-- begin Extracted text --
Implicit iterative methods oscillating?

[maistral]

I'm under the impression that any implicit method for numerically solving ODE should be providing high stability in exchange for accuracy.

I'm trying to solve the differential equation:
dy/dx = -1000y + 3000 - 2000exp(-x) with intial conditions (0,0).

I still can't understand how come the numerical solution using the Implicit Midpoint is oscillating if it is supposed to be a stable method. Judging from the values, they oscillate between ~0 and~2.

Am I missing something here?

 

[BvU]

Seems to me your initial step is relatively big: dy/dx (0) = 1000 so 0.05 makes y shoot off.
You sure there aren't any conditions at all for the stability ?

[edit] perhaps this helps -- but your midpoint is left as an exercise (nr 3 on p. 64...)

 

[maistral]

I see. The implicit midpoint requiring an initial evaluation at dy/dx(0) at the evaluation (y0 + y1)/2 makes it shoot off. Thanks. Is it safe for me to say that implicit methods do strengthen stability, but not guarantee stability? (unless its backward Euler.. that thing is a tank)

I guess I'm really better off with the Gauss-Legendre RK or that BDF thing. Thanks!
-- end Extracted text --
To be done:
Reproduce the part of the thread on oscillating implicit ODE methods starting with "Am I missing" and going on through "the stability ?". You can leave the lines that come after this thread aside; they play no part here.
-- begin Data --
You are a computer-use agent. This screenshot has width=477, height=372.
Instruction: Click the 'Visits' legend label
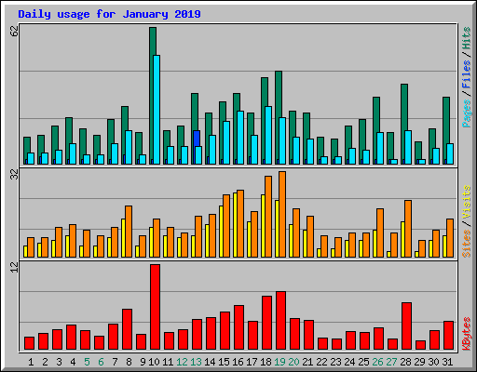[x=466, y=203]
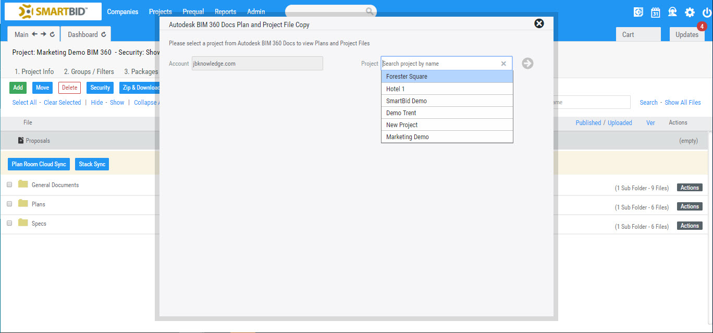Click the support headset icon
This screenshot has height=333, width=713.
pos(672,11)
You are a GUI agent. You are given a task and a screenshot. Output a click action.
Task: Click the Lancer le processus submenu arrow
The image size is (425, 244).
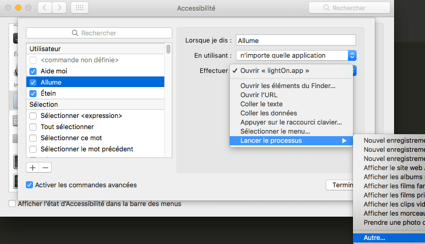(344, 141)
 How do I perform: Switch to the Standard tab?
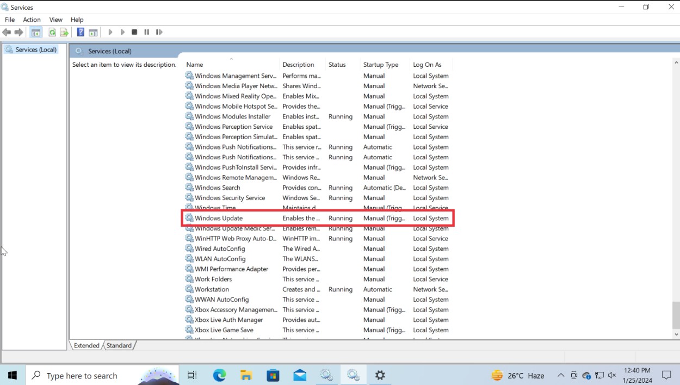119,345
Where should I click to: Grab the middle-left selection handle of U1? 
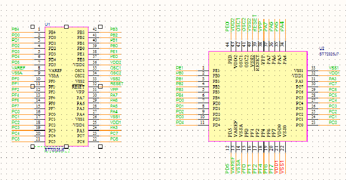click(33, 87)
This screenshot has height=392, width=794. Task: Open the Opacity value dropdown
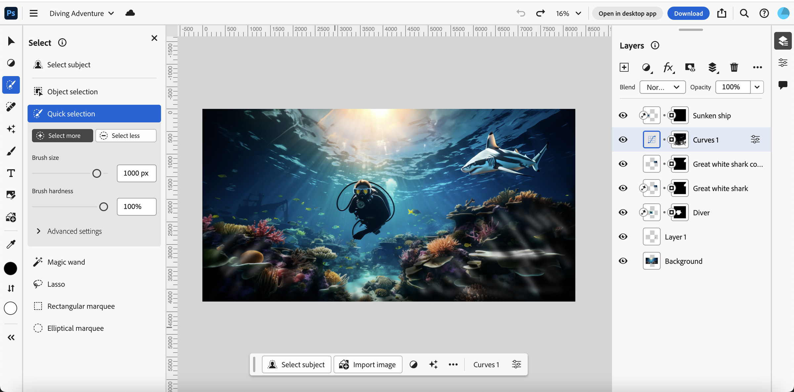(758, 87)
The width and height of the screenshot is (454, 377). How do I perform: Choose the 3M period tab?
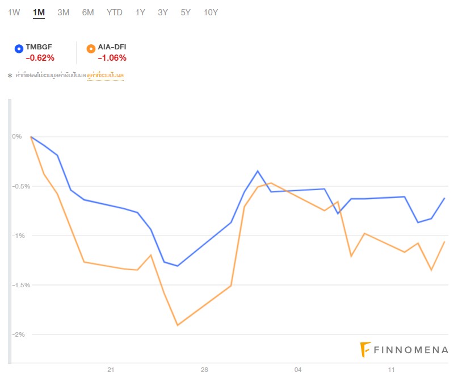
-- end Data --
Answer to the task:
Am I missing something here?

 

[BvU]

Seems to me your initial step is relatively big: dy/dx (0) = 1000 so 0.05 makes y shoot off.
You sure there aren't any conditions at all for the stability ?